Alejo Carpentier’s El siglo de las luces and Maryse Condé’s La vie scélérate are both novels that reflect the wandering of the Caribbean people, on the individual as well as collective level. These two works explore intraregional connections,more specifically between Cuba, Guadeloupe and French Guyana at the time of the French and Haitian revolutions for Carpentier’s novel and between Guadeloupe, Panama, and California in the early twentieth century for Maryse Condé’s novel. What is striking is the way in which, what with the climate and the hard working conditions endured by the new migrants, the continental Caribbean figures as an earthly version of Hell in these works by Antilleans.

 

La colonie du nouveau monde: Condé’s Pessimistic Views of a Caribbean

 

Utopian Community.”Marie-José Nzengou-Tayo

Since the late seventies, Haitians have migrated toward the Eastern Caribbean and sometimes as far as the Guianas. Today, Haitian communities are present almost everywhere whithin the circum-Caribbean region. Isolated and

estranged from the local population, Haitians try to survive and assist their families left at home. Invisible and humiliated migrants, they appear in fictional works very often as symbols of the predicament of the region.
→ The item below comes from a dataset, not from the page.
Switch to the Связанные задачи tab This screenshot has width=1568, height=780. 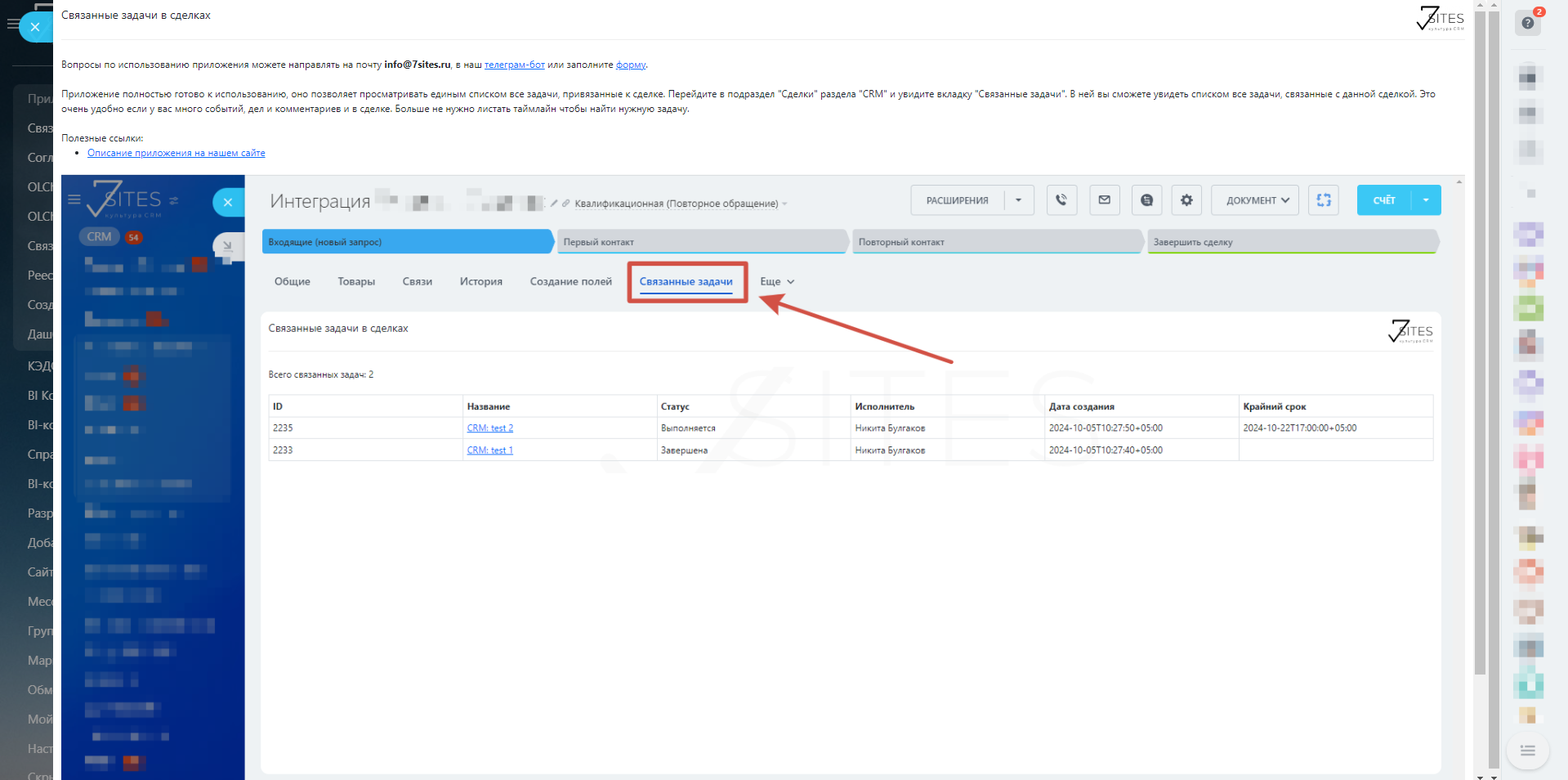(x=686, y=281)
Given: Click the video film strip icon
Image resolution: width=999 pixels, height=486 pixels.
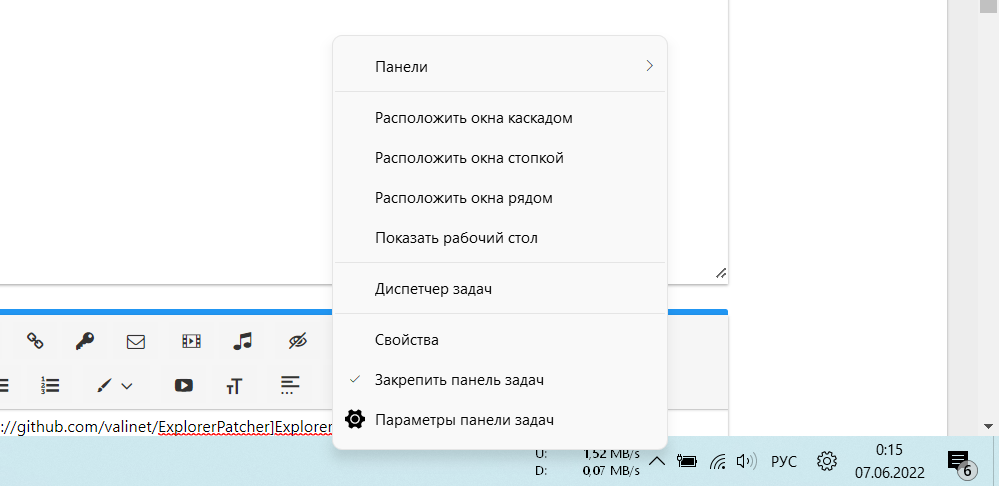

This paper examine the part played by a group of Haitians who join a community led by a Guadeloupean ‘guru’ in Maryse Condé’s

 

La colonie du nouveau monde 

It seeks to identify the symbolic meaning ascribed to their experience
by Condé.

 

America-Martinique: Daniel Picouly on the Path of Chester Himes: Intertextuality and Transnational Identity”Françoise Cévaër

 

Diasporic writer Daniel Picouly poses as Chester Himes’ heir in his novels

Tête de Nègre and L’enfant léopard. Constantly using intertextuality, he revisits the famous crime novels of the African American writer particularly by displacing the famous detectives Coffin Ed Johnson and Grave Digger from New York to Paris and transplanting Harlem to the France of the Revolution. The plot is used as a background to analyse the place given to Blacks in Western societies thus prolonging Himes’ problematic which denounced the marginalisation of Blacks in a White America. Finally, it is the concept of transnational identity and the representation of a still recurring racial marginalisation and violence which reunites the two writers beyond time, borders and languages.